An exact reproduction of the lines from the one with "Contact (28, 168)" to the end of the data below is required. No other lines may be included.

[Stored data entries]
---*---

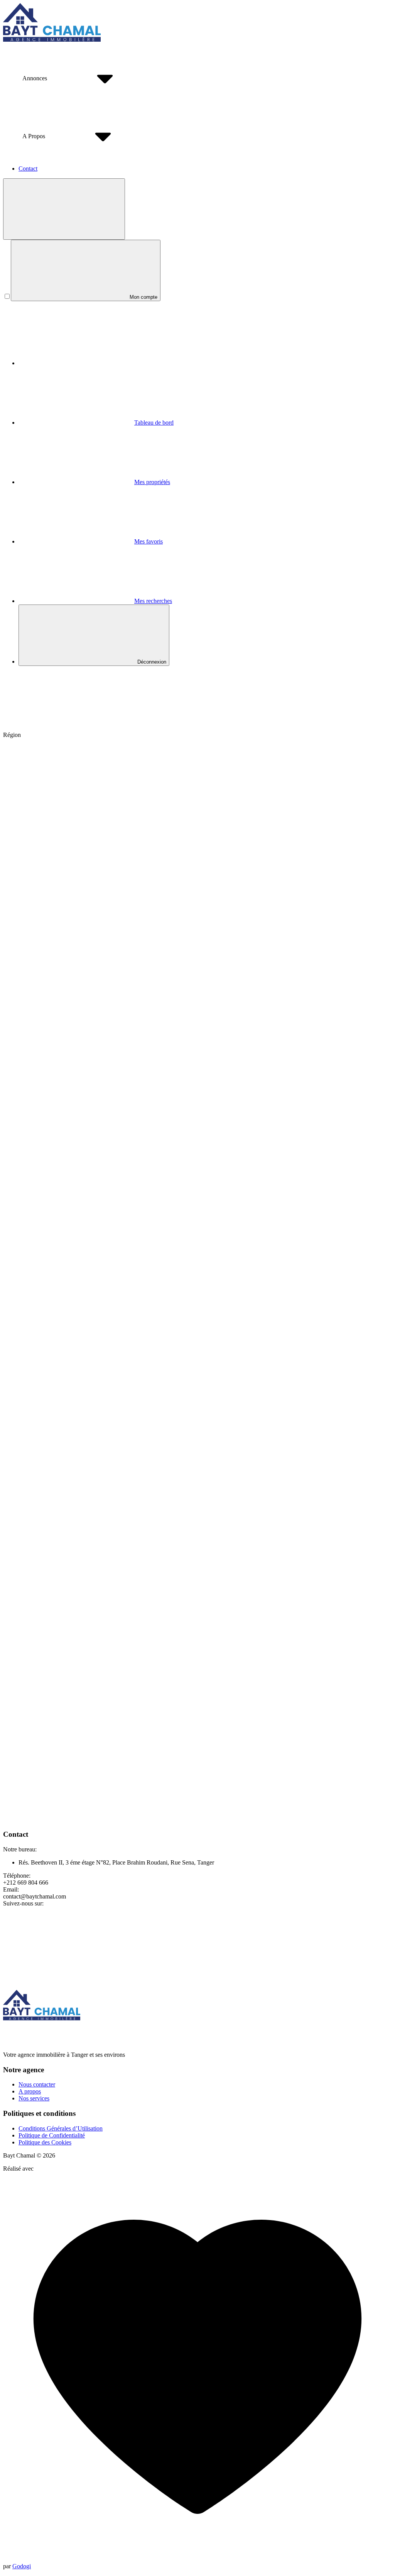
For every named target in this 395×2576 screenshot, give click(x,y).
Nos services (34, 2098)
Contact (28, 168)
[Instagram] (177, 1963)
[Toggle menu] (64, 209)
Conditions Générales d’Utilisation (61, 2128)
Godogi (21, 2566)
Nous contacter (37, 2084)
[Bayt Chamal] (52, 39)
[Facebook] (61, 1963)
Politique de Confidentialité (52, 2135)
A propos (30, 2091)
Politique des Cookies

---*---

• [SOLUTION TO THIS TASK]
Contact (28, 168)
[Instagram] (177, 1963)
[Toggle menu] (64, 209)
Conditions Générales d’Utilisation (61, 2128)
Godogi (21, 2566)
Nous contacter (37, 2084)
[Bayt Chamal] (52, 39)
[Facebook] (61, 1963)
Politique de Confidentialité (52, 2135)
A propos (30, 2091)
Politique des Cookies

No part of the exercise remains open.